> [Task prompt]
Your output should be the line with "Screen dimensions: 1400x852" followed by every remaining line of the entries, reproduced exactly.

Stored items from a collection:
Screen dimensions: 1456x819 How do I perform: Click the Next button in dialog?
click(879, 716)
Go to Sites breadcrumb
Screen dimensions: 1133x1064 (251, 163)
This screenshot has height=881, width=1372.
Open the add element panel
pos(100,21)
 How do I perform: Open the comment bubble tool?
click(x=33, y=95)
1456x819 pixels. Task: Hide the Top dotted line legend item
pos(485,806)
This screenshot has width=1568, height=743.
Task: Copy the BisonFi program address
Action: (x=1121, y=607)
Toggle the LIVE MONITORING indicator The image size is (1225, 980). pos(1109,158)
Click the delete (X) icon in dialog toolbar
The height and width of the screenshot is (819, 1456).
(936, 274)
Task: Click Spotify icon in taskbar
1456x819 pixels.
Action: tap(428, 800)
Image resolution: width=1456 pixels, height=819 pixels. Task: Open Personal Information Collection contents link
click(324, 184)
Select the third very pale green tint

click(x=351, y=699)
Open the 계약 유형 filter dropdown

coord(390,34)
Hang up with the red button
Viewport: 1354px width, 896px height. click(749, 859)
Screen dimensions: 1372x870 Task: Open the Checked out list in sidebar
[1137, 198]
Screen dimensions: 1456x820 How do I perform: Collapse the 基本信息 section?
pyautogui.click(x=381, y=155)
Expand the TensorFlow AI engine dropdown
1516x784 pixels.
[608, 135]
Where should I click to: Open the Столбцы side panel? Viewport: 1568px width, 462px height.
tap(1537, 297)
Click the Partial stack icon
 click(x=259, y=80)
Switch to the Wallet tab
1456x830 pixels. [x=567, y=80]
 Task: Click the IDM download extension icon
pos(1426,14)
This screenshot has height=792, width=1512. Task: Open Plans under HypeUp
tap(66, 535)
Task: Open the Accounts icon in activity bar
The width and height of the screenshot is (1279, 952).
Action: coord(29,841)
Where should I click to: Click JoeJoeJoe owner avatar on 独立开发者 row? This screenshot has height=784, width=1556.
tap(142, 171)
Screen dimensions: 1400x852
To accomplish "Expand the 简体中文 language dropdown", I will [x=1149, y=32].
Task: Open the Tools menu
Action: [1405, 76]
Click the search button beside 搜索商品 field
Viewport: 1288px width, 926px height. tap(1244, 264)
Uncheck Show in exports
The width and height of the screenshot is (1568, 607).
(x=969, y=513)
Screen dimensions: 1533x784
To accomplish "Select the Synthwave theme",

> [Task response]
Screen dimensions: 1400x852
To accomplish "Expand the 简体中文 language dropdown", I will [x=1149, y=32].
Task: Open the Tools menu
Action: [1405, 76]
Click the search button beside 搜索商品 field
Viewport: 1288px width, 926px height. tap(1244, 264)
Uncheck Show in exports
The width and height of the screenshot is (1568, 607).
(x=969, y=513)
Screen dimensions: 1533x784
To accomplish "Select the Synthwave theme",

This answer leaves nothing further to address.